Four and twenty fat women sat in a row. They hardly knew where they were--and didn't care. Eleven stories below, in Chicago's Loop, riveters chattered, but all they heard was a soothing, syrupy voice. Said the voice: "Close your eyes and relax." They did. "You are going to be deep, deep asleep in a few minutes." They slept.

The molasses voice flowed on: "You will be unable to use sugar, starches, oils or fats in your foods....Even the thought of them will be repulsive to you....You will not drink carbonated drinks any more, nor beer, nor liquor....You will end your bedtime snacks and your eating between meals. You will be satisfied with only half your usual quantity of food..."

The chunky owner of the voice, Edwin L. Baron, "master hypnotist," padded softly among the entranced women. When an eyelid fluttered, he put his hand on the sleeper's forehead, murmuring his message again. "Now I will count to three and you will wake up," he said briskly. With yawns and stretches, they woke. The lesson had lasted half an hour.

Baron's reducing classes have nicely filled the summer slump in his hypnotism lectures. At first he took no fees, but last week, with 70 clients, he began to charge newcomers $2.50 a lesson.

Said Mrs. Miriam Shapiro, after losing 14 Ibs. in five weeks: "I feel like I'm borrowing his will power. It's all in your head. My desire to eat the wrong foods is gone. I don't have to worry about diets." Mrs. Beatrice Barnett dropped 16 Ibs. in two weeks, boasted: "I've lost absolutely all taste for sweets and in-between snacks. It's helped my bronchial asthma too, and I sleep nights."

Psychiatrists are leery of group hypnosis: they say that a borderline mental case, thus hypnotized, may slip over the line into insanity.

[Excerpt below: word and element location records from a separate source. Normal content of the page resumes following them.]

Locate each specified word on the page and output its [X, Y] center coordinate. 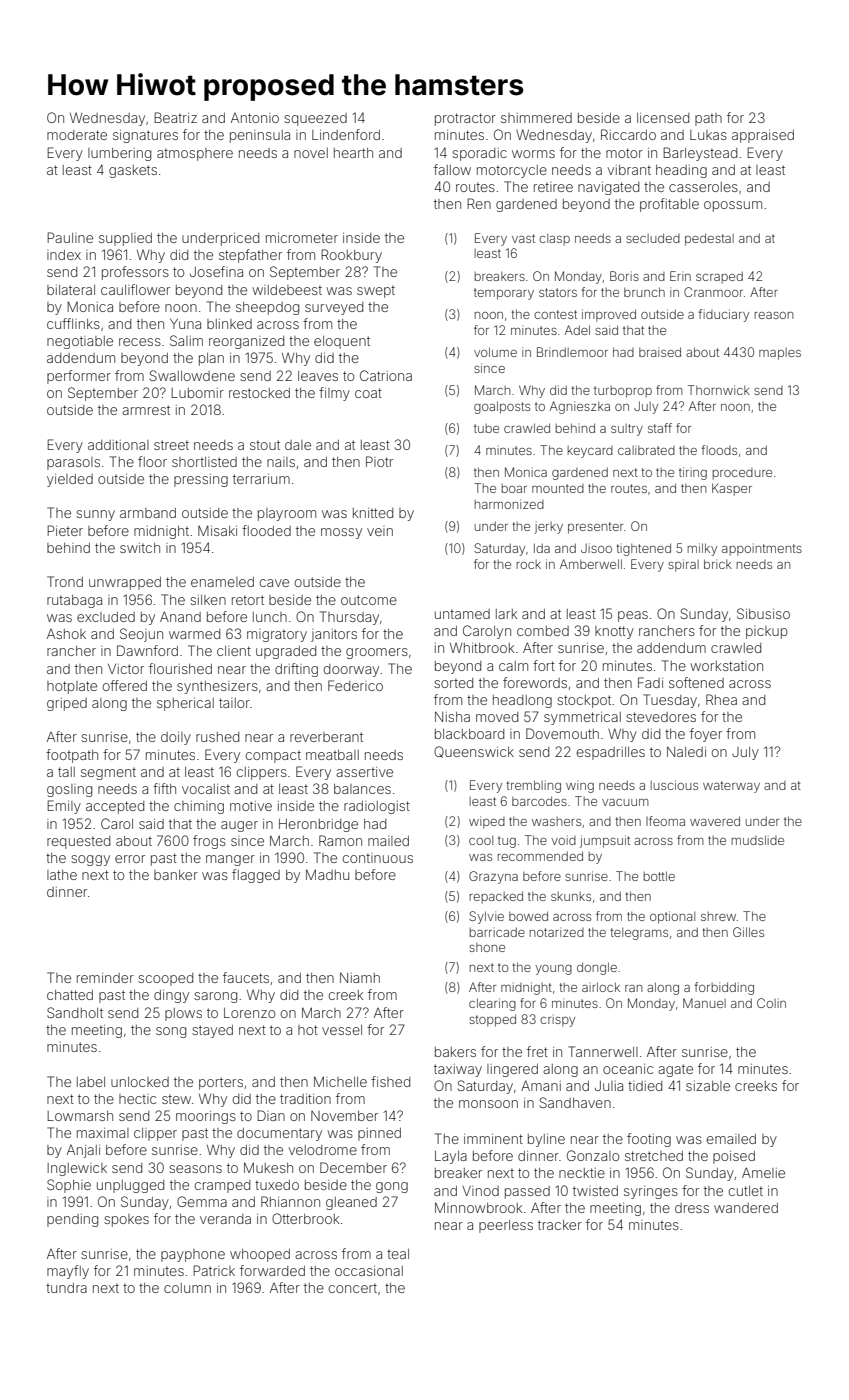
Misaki [217, 530]
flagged [256, 876]
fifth [164, 788]
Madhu [327, 874]
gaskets [133, 171]
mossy [341, 533]
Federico [355, 685]
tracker [560, 1225]
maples [780, 354]
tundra [66, 1288]
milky [702, 549]
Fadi [650, 682]
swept [376, 291]
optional [672, 917]
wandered [746, 1208]
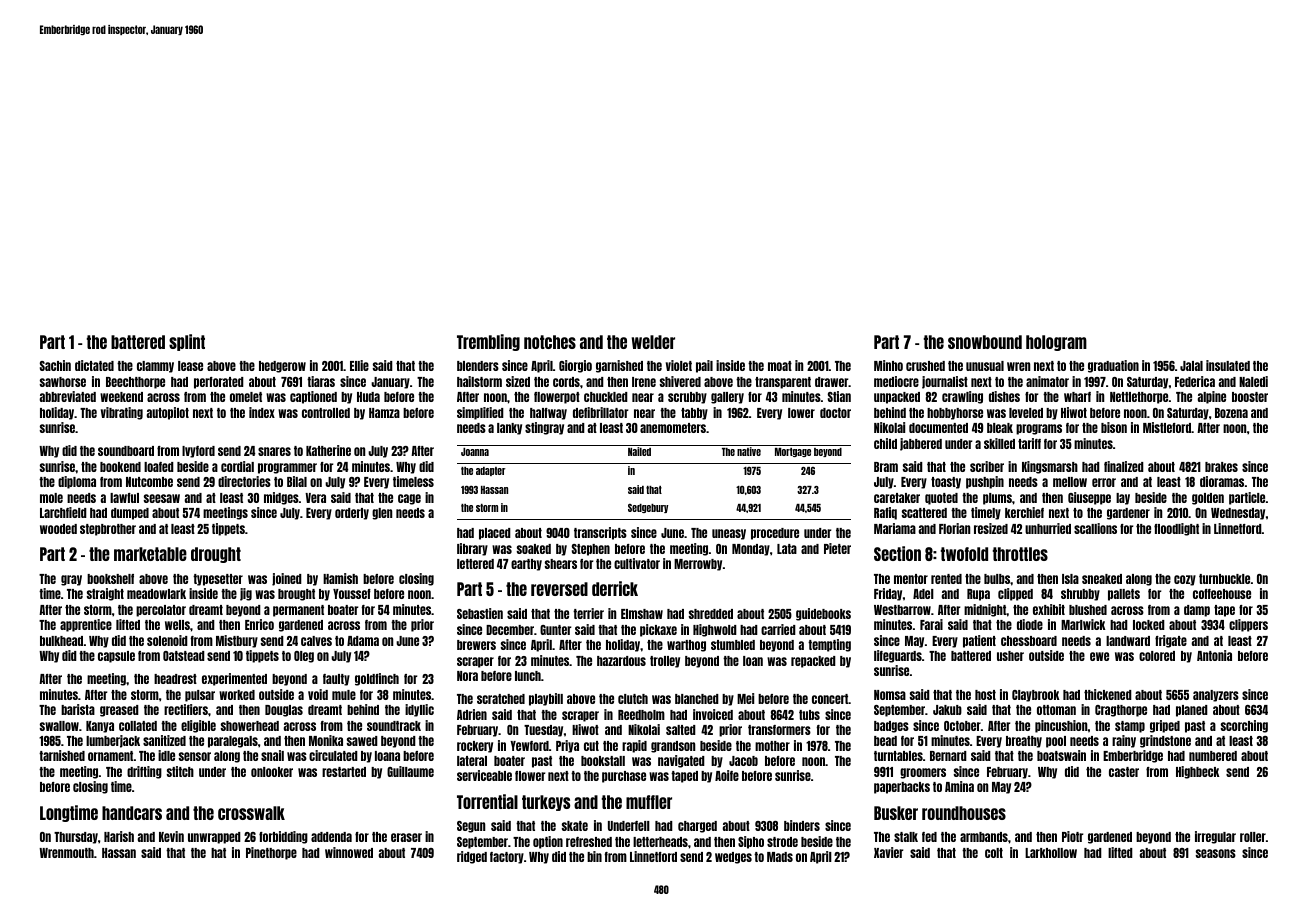  Describe the element at coordinates (1221, 467) in the image. I see `brakes` at that location.
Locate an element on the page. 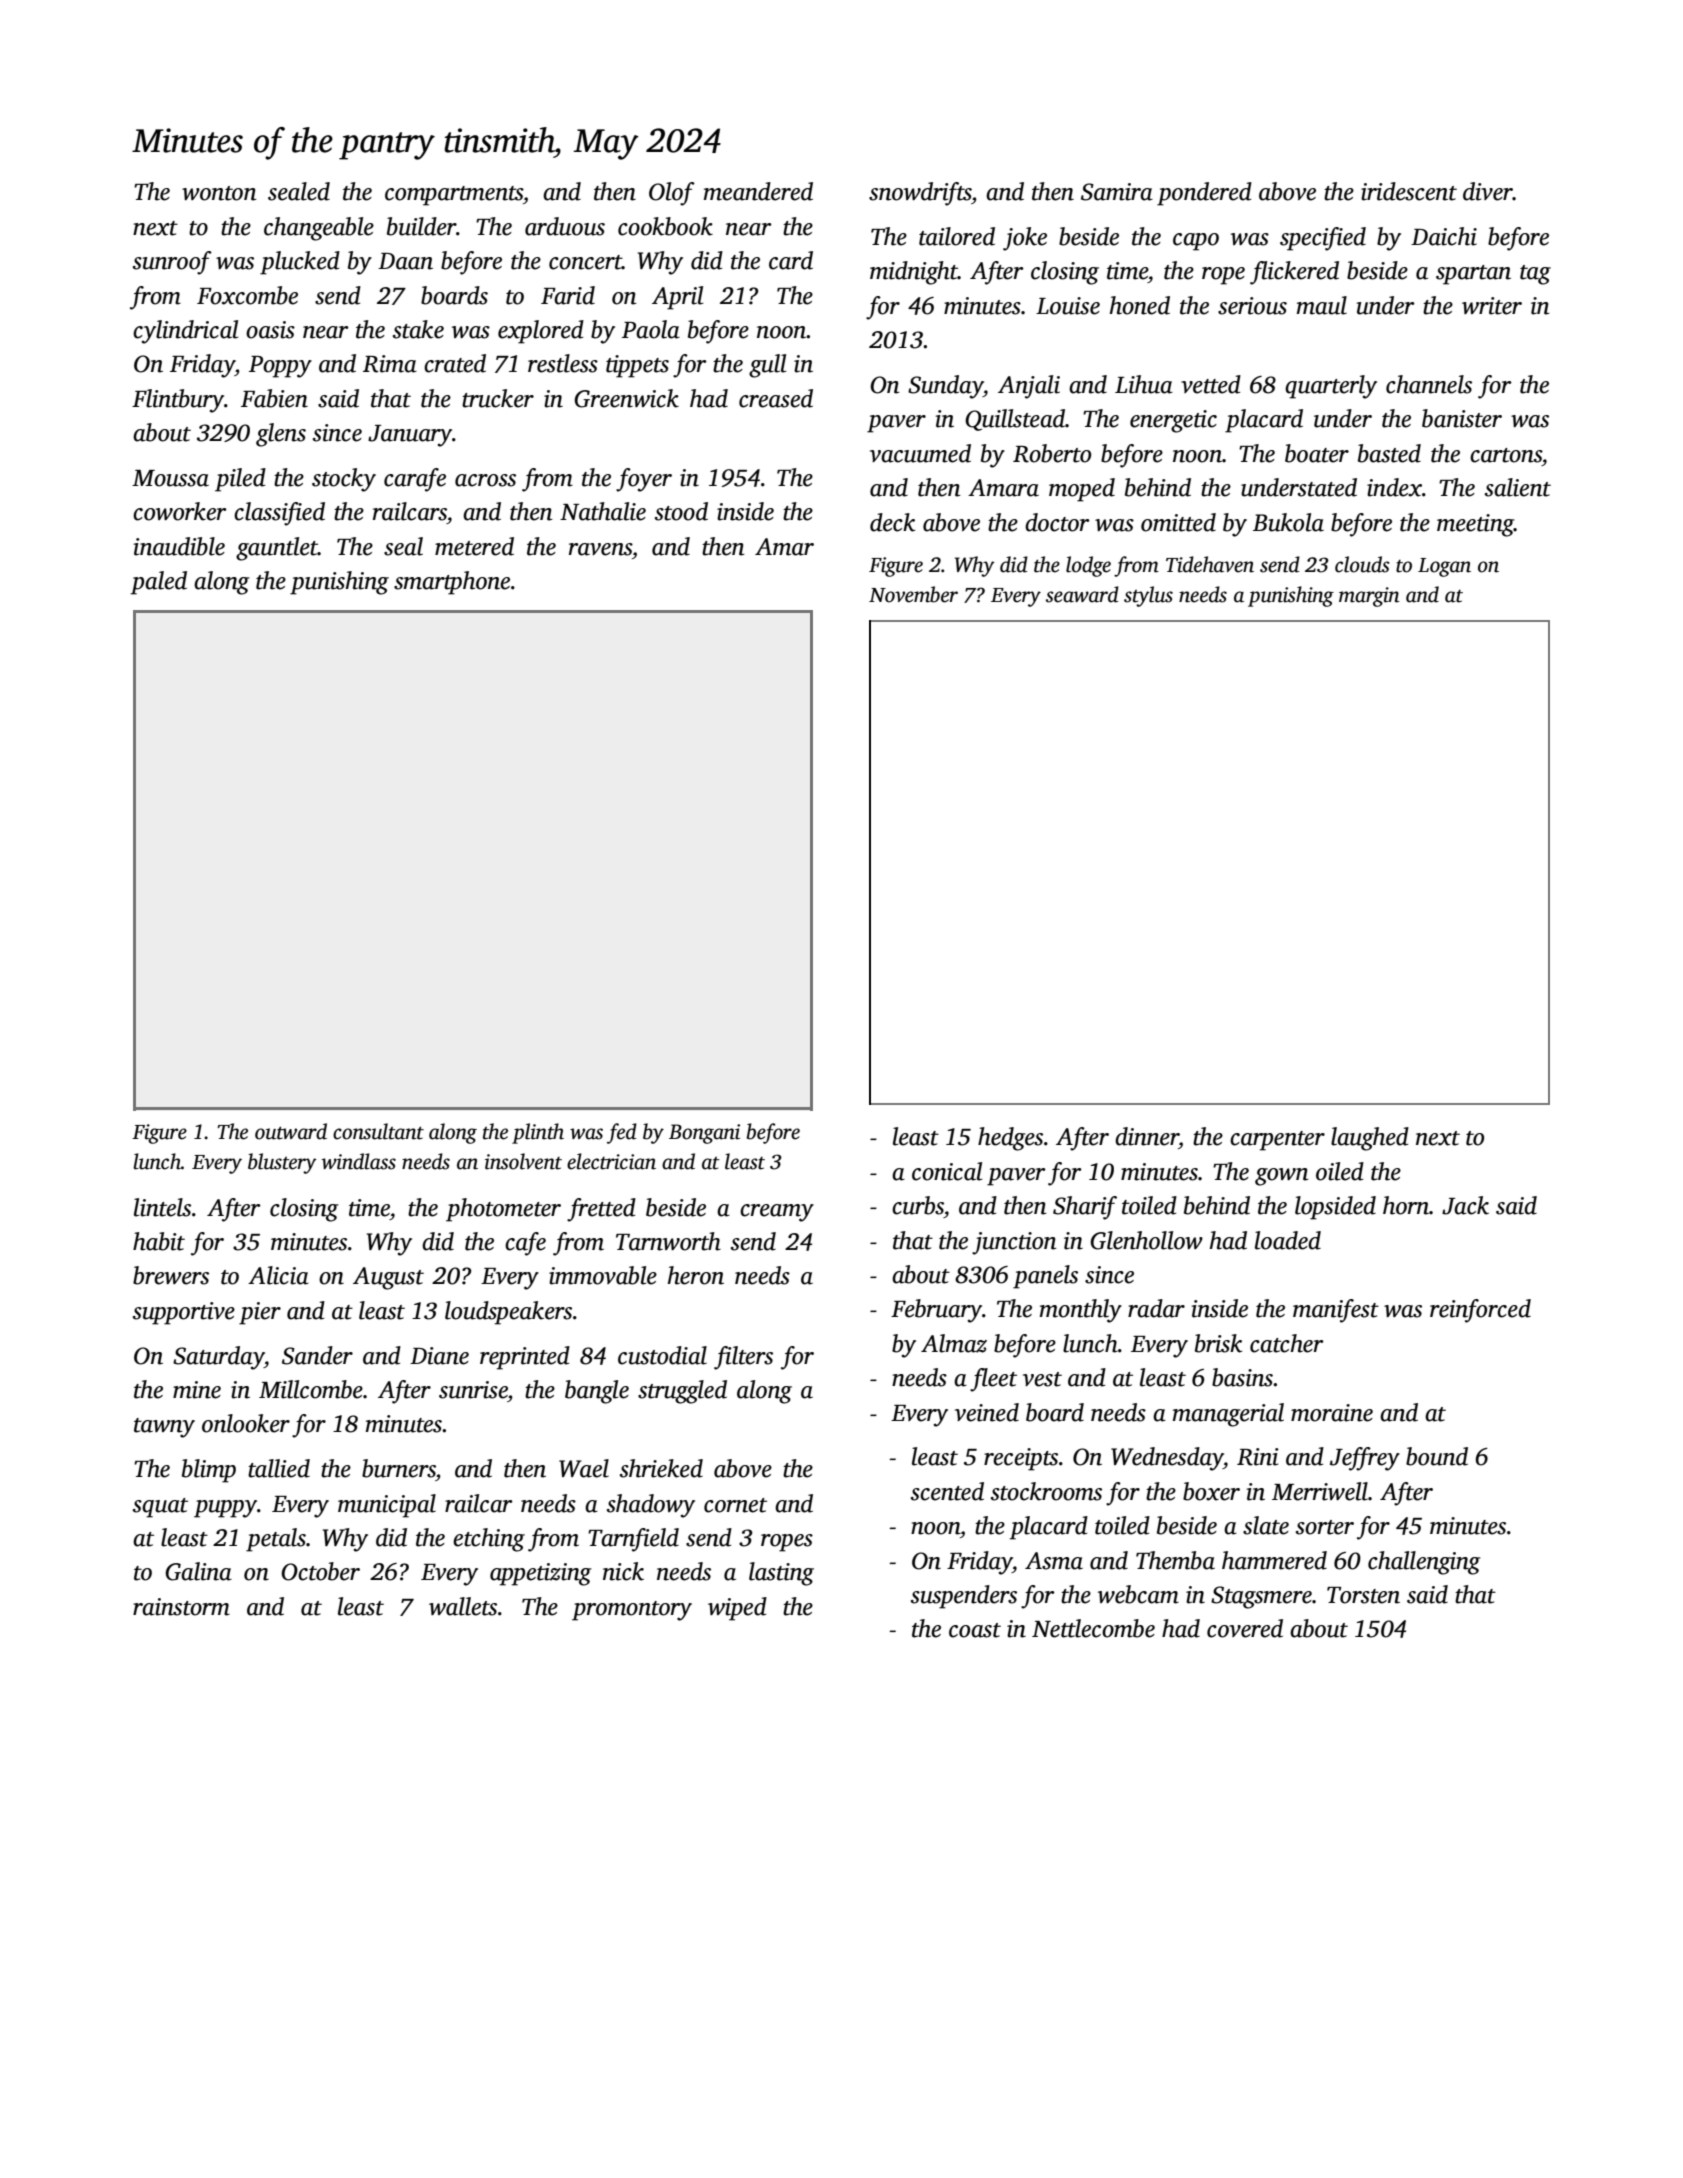 This image has height=2178, width=1683. writer is located at coordinates (1492, 306).
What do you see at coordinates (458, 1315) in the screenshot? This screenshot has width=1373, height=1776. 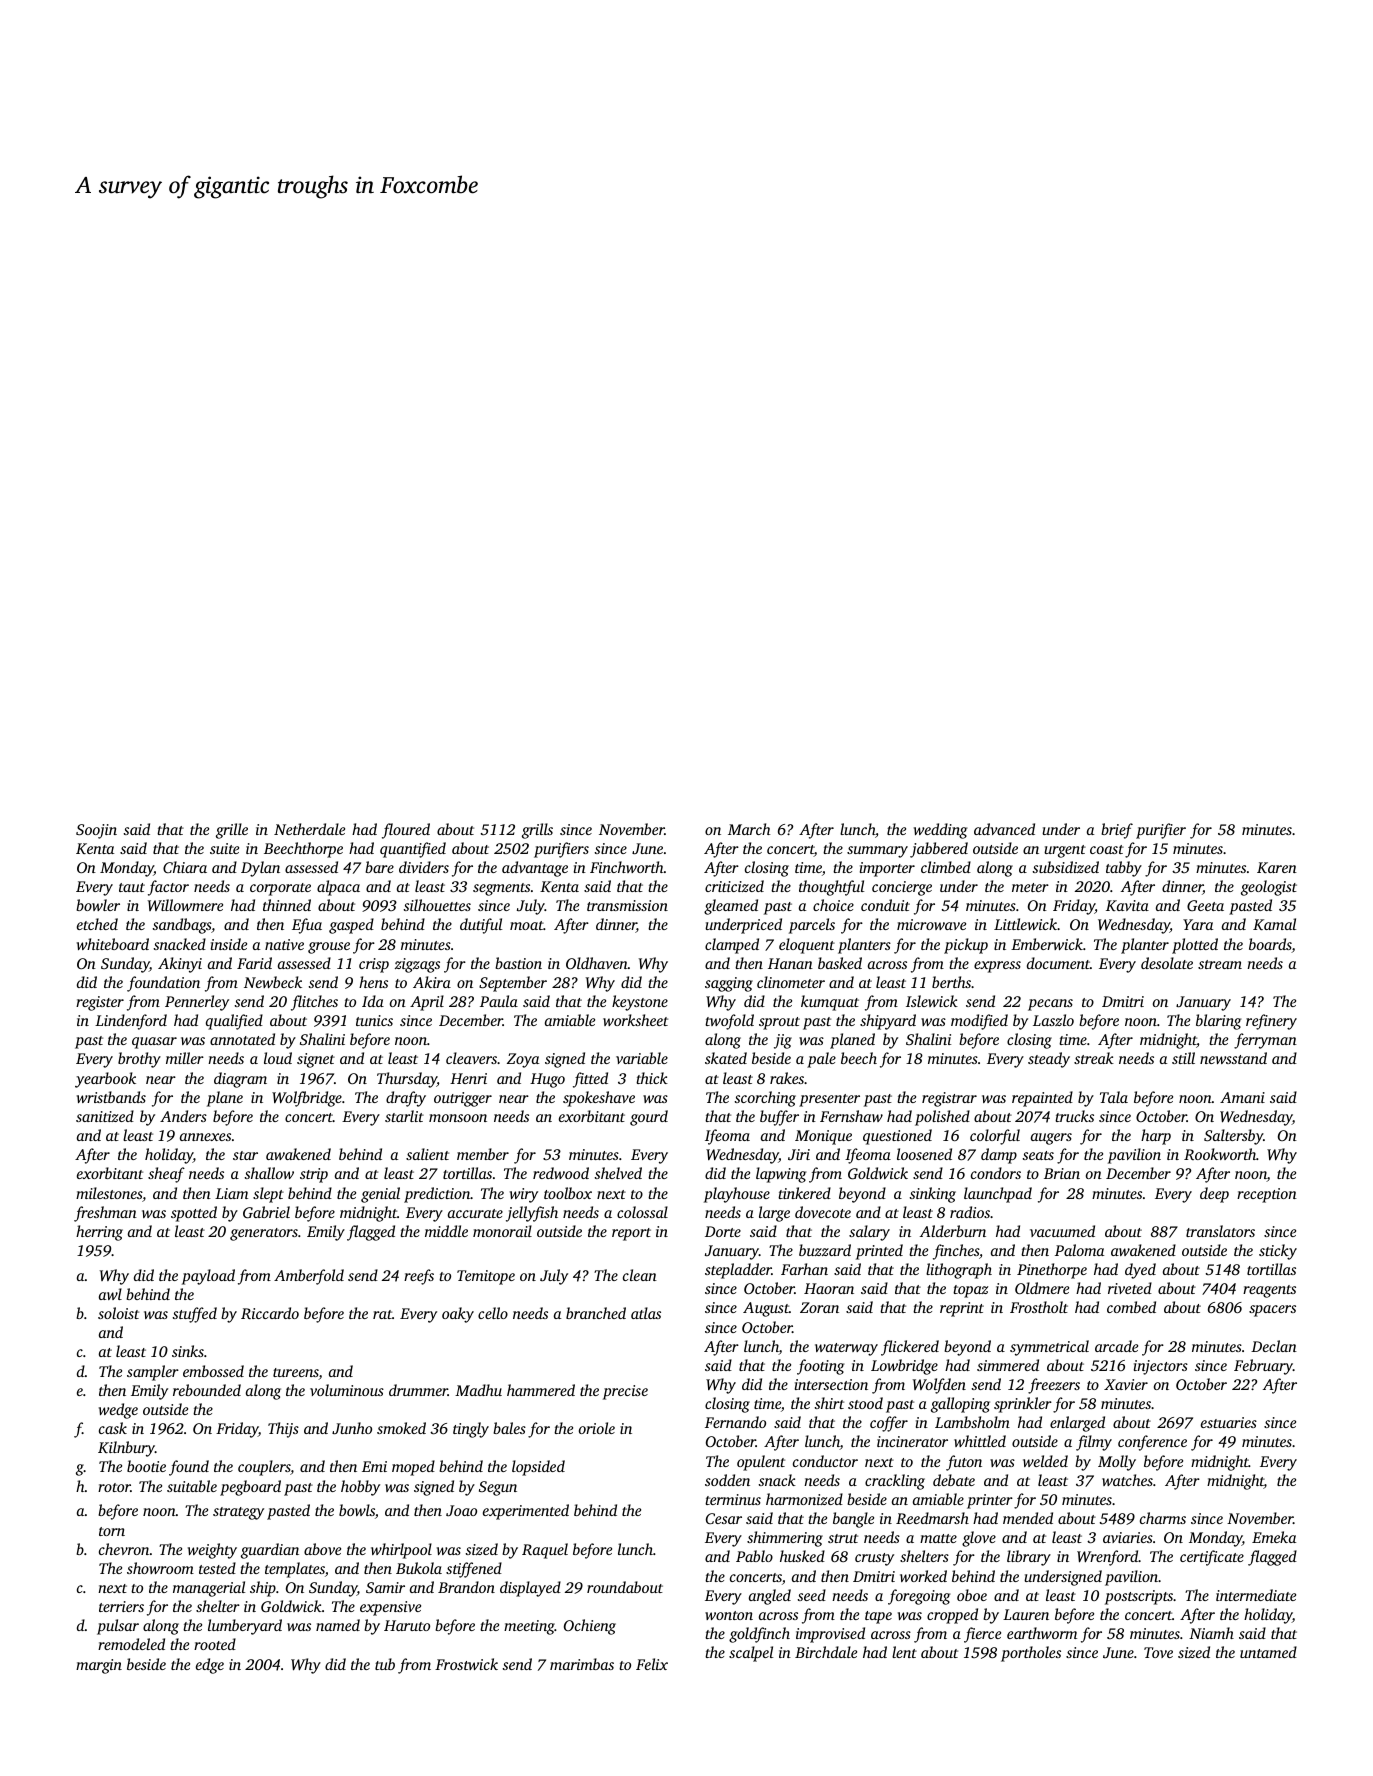 I see `oaky` at bounding box center [458, 1315].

Baron insists: "My work is ethical and psychological. It's purely a research project."

Dollie Dimples (in private life, Mrs. Celesta Geyer of Orlando, Fla.) was heavier (555 Ibs.) last year, worked as a carnival fat lady. Then she had a heart attack and retired from show business. Last week, on her 50th birthday, five-foot Dollie was down to 154. Said she: "It's simple. All anyone has to do is diet properly." She did it by cutting down to 800 calories a day (normal U.S. diet: 3,000 calories).